Gabriel Felix's profile

From planning to studying

Descomplica
From planning to studying


Context
Descomplica is an edtech that provides students with subject and course materials. It provides students with pre-recorded and live classes, online monitoring for college entrance exam tests, undergrad and postgrad courses.




My Role
As senior product designer of learning experience for undergrads, my main responsibility is to tighten the gap between the needs of tech, business and students. In order to accomplish that my tasks are analyzing user’s metrics; plan, moderate and synthesize user researches; conduct benchmark and competitive analysis; design low to high fidelity prototypes with solid documentation to the dev team.​​​​​​​​​​​​​​


The Opportunity
This was my very first project at Descomplica and I felt the lack of background information about our audience and even of our business. So I pitched a CSD workshop for our kickoff, that way we could raise what the people involved in the project know about the subject, level the knowledge among the team members and create an action plan for your discovery phase. Bonus points for creating an environment here the developers felt their voices been heard so early on the process 😉



Register of our very first CSD workshop 



We left the first meeting with lots of assumptions and doubts to be addressed. So In order to make sense of the topics I clustered them forming an affinity diagram. It helped me to have a clear vision about what to do next: interviews.



Affinity diagram based on the CSD workshop findings.



Coming to an interview with a set of doubts helped a lot! I talked to many stakeholders about 1) the questions left unanswered on our first meeting; 2) how, in their perception, the study plan would affect our business. That helped me to broaden my understanding of what was their expectations about the subject Study plan.

The only part left to investigate was the students themselves. The majority of our doubts could be addressed in a qualitative manner and, apart from that, we were talking a brand new feature with no previous data, so we decided for an exploratory interview. Helped by our product manager, I structured our research plan while he was responsible for inviting students for the interview.

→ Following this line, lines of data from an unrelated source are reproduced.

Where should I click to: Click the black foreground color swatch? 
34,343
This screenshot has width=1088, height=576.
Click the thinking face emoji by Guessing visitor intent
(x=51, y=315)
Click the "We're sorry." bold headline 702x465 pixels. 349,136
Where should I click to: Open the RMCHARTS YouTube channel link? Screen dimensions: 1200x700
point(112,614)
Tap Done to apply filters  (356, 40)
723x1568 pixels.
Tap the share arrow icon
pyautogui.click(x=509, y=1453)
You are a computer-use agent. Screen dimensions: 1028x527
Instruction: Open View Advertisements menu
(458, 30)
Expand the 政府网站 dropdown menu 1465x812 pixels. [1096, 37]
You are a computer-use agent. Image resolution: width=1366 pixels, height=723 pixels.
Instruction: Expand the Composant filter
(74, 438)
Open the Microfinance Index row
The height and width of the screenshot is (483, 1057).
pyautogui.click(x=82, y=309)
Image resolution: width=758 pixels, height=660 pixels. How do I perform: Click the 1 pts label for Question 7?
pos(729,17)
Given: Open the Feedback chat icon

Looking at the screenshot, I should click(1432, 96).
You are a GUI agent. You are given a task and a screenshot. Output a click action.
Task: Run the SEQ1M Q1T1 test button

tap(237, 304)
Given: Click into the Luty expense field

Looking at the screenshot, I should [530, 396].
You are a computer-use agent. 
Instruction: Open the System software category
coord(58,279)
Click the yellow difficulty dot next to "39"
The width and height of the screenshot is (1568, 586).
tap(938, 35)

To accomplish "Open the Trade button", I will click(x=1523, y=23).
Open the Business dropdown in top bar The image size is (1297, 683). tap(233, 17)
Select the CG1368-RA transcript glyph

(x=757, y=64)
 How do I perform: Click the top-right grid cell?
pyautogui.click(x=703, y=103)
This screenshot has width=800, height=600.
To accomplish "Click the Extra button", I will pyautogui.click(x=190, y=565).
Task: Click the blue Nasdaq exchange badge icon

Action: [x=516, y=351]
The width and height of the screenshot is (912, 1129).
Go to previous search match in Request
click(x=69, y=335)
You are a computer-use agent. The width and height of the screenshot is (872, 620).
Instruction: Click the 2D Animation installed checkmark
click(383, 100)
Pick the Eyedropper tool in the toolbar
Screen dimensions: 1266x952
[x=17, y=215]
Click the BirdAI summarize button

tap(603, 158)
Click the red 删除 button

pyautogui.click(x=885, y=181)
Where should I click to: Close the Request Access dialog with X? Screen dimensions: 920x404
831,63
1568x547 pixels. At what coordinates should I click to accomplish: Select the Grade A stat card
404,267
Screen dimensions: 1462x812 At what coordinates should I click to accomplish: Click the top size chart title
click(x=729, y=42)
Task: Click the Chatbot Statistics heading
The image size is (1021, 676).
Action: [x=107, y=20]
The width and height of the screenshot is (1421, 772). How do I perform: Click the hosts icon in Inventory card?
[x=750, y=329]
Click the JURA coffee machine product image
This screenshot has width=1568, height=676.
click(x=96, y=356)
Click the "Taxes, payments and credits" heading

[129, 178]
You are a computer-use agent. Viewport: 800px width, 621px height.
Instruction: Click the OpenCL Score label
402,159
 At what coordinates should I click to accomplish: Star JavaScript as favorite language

During 4 days we talked with 5 students to get a better understanding of what were their studying habits: what tools they use, how or if they organize their studies at all, and all the remaining questions left from our CSD.

Here’s what we learned from our discovery


Insights
Stakeholders
– Our solution must take into account college's multiple intakes;
– Our home screen is confusing for students. They’re not sure about how our “keep studying” section actually works. That was confirmed with the interviews.

Students
– They does not associate their effort in classes per day, but hours per day instead;
– Undergrads doesn’t always have a fixed period to their studying activities. By the fact they share attention with other tasks and/or interests, sometimes they have a need to reorganize their studying plans;
– Many students still leans over analogical tools when the subject is planning and organization.



Interviewing students


The Solution
In possession of all those fresh insights, it was time to star thinking of how to solve the problem at hand. So I pitched a co-creation workshop to our team: a remote session of crazy eights.

None of them had experience, So I setted up a brief explanation what is the dynamic and how we would do it at Miro.



The first remote crazy eights I hosted



A couple of dozen sketches and dotting votes later, we came up with with a couple of great ideas which I synthesize later on a pen and paper wireframe.

We presented those wireframes to the engineering team and a few stakeholders in order to receive the first round of feedbacks.



Wireframes based on our co-creative session



From there we evolved those wireframes into a high-fidelity prototype and delivered a documented hand-off



The setup of study plan prototype


Learnings & Outcomes
Unfortunately we didn’t had the time to user test our solutions by the time that the engineering team needed to start working on this feature. And now looking back I see where we could have take less time so we could be able to test before shipping the solution.